RECORDS FOR THIS TASK:

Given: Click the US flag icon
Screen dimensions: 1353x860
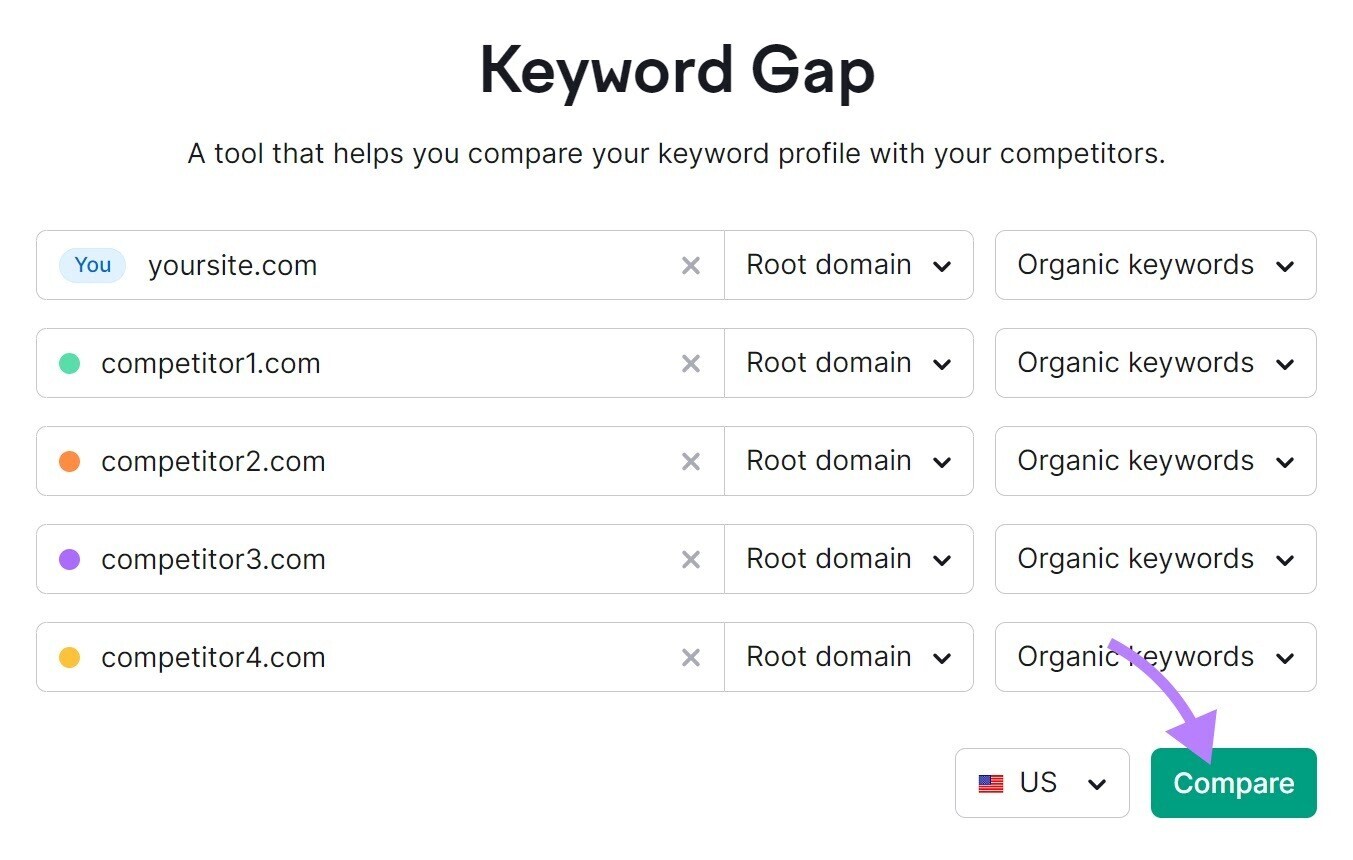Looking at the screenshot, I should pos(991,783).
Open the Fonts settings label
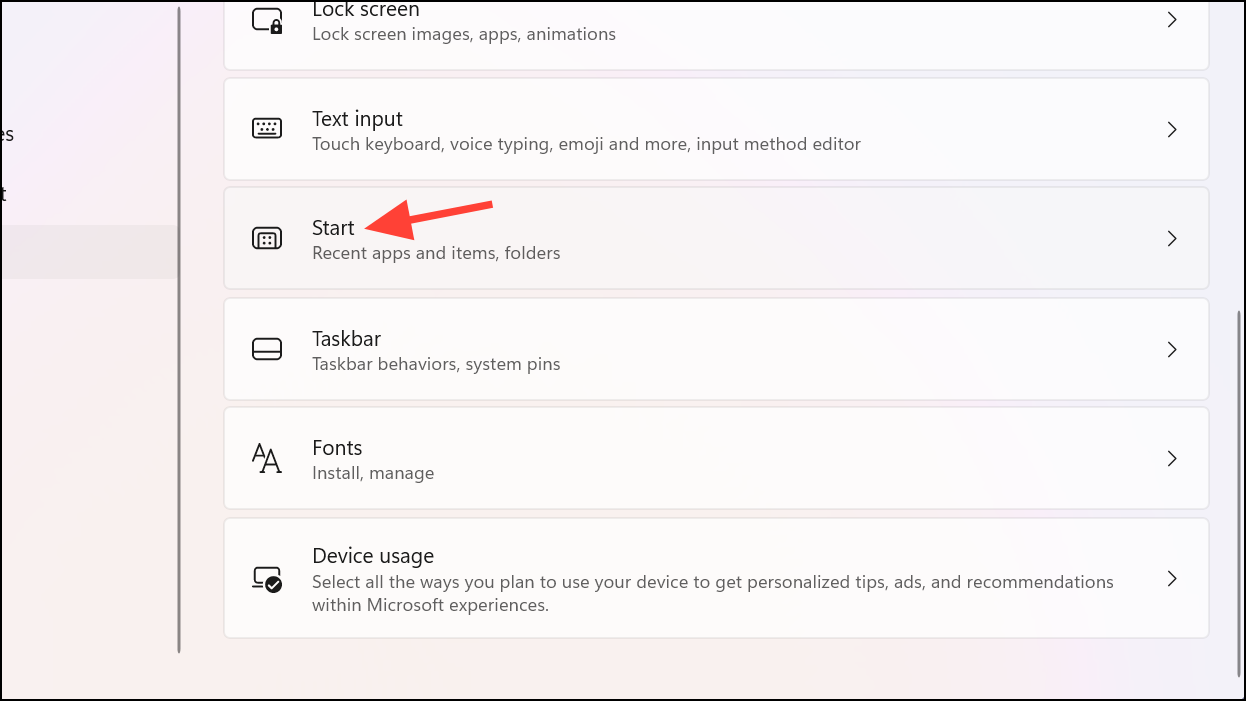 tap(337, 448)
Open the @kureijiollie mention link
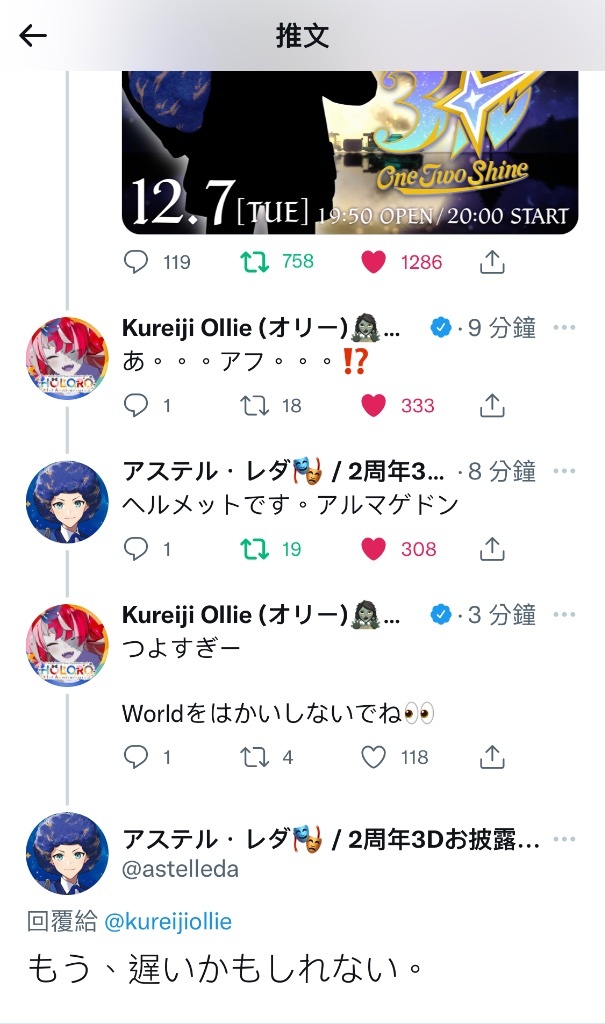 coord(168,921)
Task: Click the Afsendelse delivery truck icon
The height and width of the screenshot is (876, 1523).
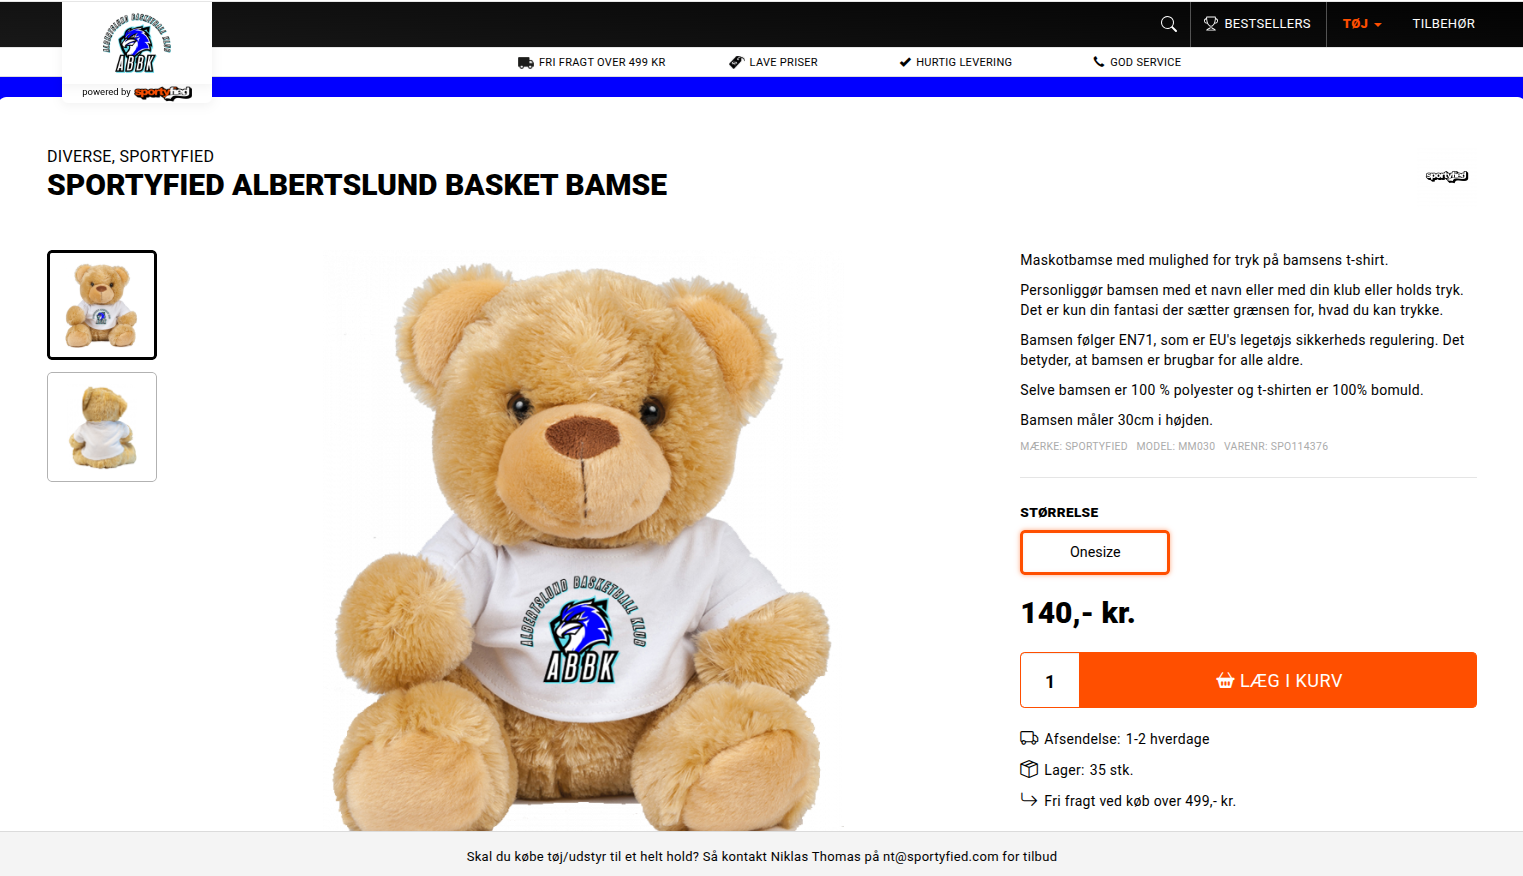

HOW TO COMPLETE THIS TASK:
Among the lines above, find those holding "icon" and copy each one.

EXERCISE ANSWER:
Given: Click the US flag icon
Task: Click the Afsendelse delivery truck icon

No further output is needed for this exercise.